This second thread may have no idea that the first thread has read the pointer. (It hasn't had any time to notify anyone of that fact.) Thus it may not be sure whether or not it is allowed to access or free the memory pointed to.

Making sure of the non-existence of these hidden references is what makes most lock-free and wait-free algorithms so complex. The threads need to communicate with each other in some way that prevents invalid states from occurring. Note that since it is possible that the pointer-accessing thread can be scheduled out after reading that pointer, an arbitrarily long amount of time may be required to notify other threads. This deferred-notification means that simple delay loops don't work.

A common way of managing data is to use a reference count. A reference count will tell you how many other threads may be accessing this object concurrently. For example, if others are using the data, you cannot free it. For good abstraction, this reference count should be ideally placed within the object it protects. The problem here is that to access that reference count, an active pointer to the object is required. In the time taken to read that pointer, the pointer could be invalidated and the reference count could be set to zero. Thus when the first thread finally gets around to incrementing the reference count it is accessing invalid memory. This is a version of the lock-free pointer problem described above.

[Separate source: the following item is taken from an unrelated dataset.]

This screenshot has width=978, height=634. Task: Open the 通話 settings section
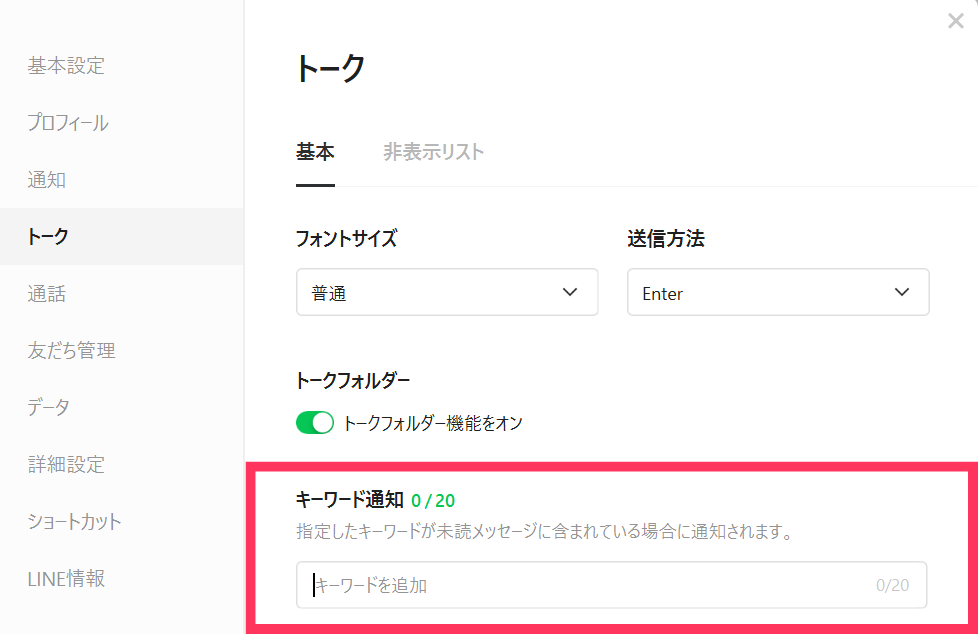click(47, 294)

If the pointer-following could be made to be atomic, then these data races disappear. To do this from the instruction viewpoint requires "double-dereference" addressing. How could this work? There are some corner cases to work out. What should be we do if the pointer we read is invalid? How can we be notified? How should the result of the operation be encoded?

One way of solving this is to require that the result of the instruction in the register is the value of the pointer at the time of execution. If an invalid pointer is used, then the operation simply isn't performed. The user can look at the pointer value to determine whether success occurred or not.

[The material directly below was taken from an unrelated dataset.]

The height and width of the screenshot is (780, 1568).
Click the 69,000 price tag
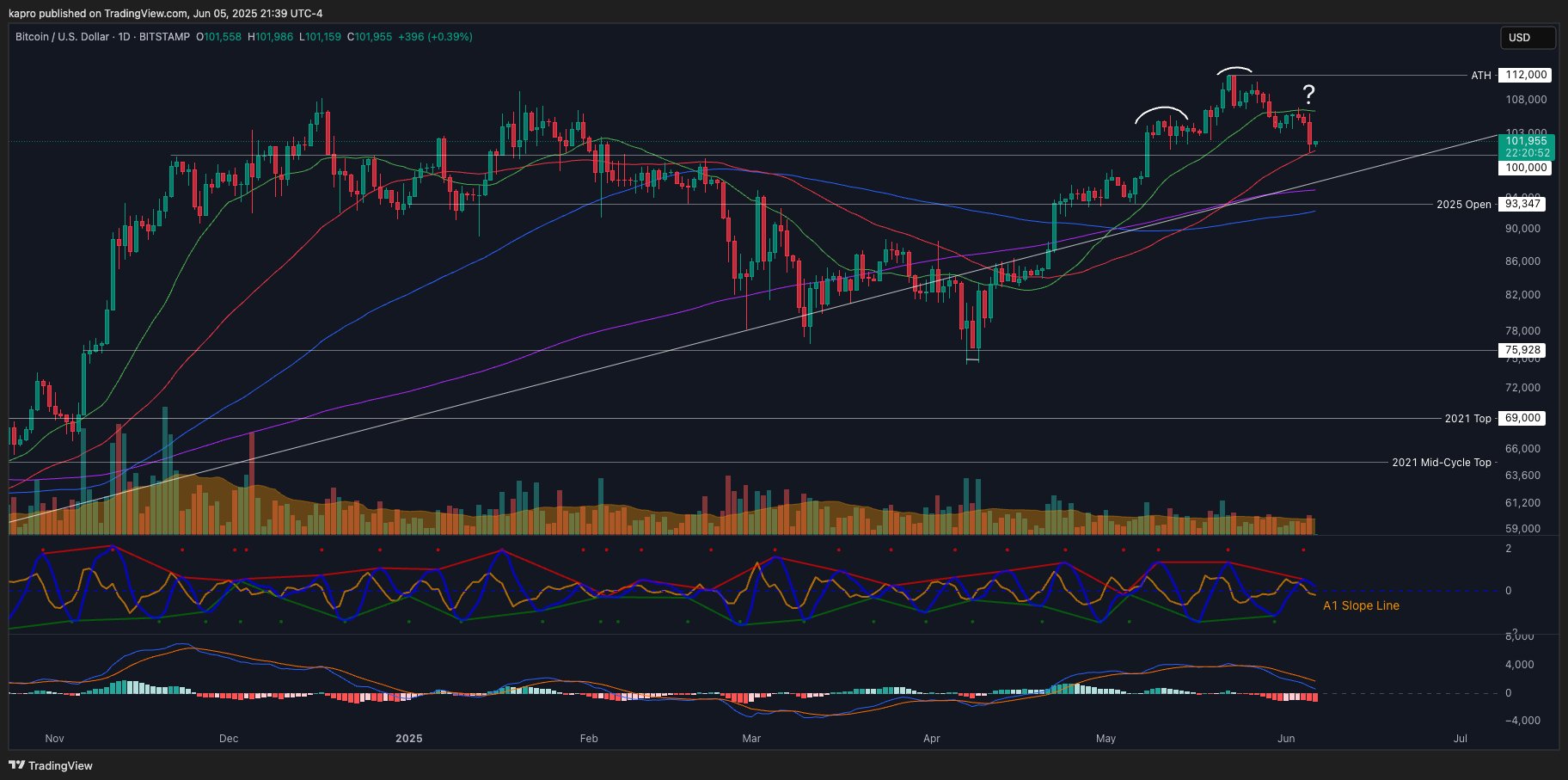[x=1522, y=418]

Example syntax of this may look like:

lea	(pointer)%rip, %rax	# Load the location of the pointer
lock				# Lock prefix to make next instruction atomic
inc	((%rax))		# Atomic double-dereference increment of reference count
test	%rax, %rax		# Was the pointer null?

AMD has discussed the possible addition of extra instructions for lock-free memory transactions. However, this method appears to be much simpler, and can perhaps add similar power without the complexity.

Complex Arithmetic

Arithmetic with complex numbers is more complex than most programmers realize. The problem is that floating point numbers are approximations of the real number line. IEEE floating point numbers have some nice properties, but some of these get in the way of efficient complex math.

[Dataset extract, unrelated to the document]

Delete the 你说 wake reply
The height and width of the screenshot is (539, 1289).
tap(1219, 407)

The obvious way of implementing complex multiplication is to use the formula from your math text book:

(a+ib)×(c+id) = (ac - bd) + i(ad + bc).

Look what happens if we use IEEE arithmetic with some extreme values. Lets multiply infinity by one. The result is obviously infinity. This is the case in real arithmetic, and naively, the fact that the imaginary parts of the complex numbers are zero shouldn't affect this result. However, this isn't true:

(∞ + i 0)(1 + i 0) = ∞×1 - 0×0+ i(∞×0 + 1×0) = ∞ + i NaN

Oops, a NaN has appeared because zero times infinity is undefined. Further calculations will cause this NaN to contaminate the results, yielding NaN for both the real and imaginary parts. Thus before we multiply we need to check for extreme cases. Similar problems appear with division, where signed zeros require special checks in order to be produced correctly.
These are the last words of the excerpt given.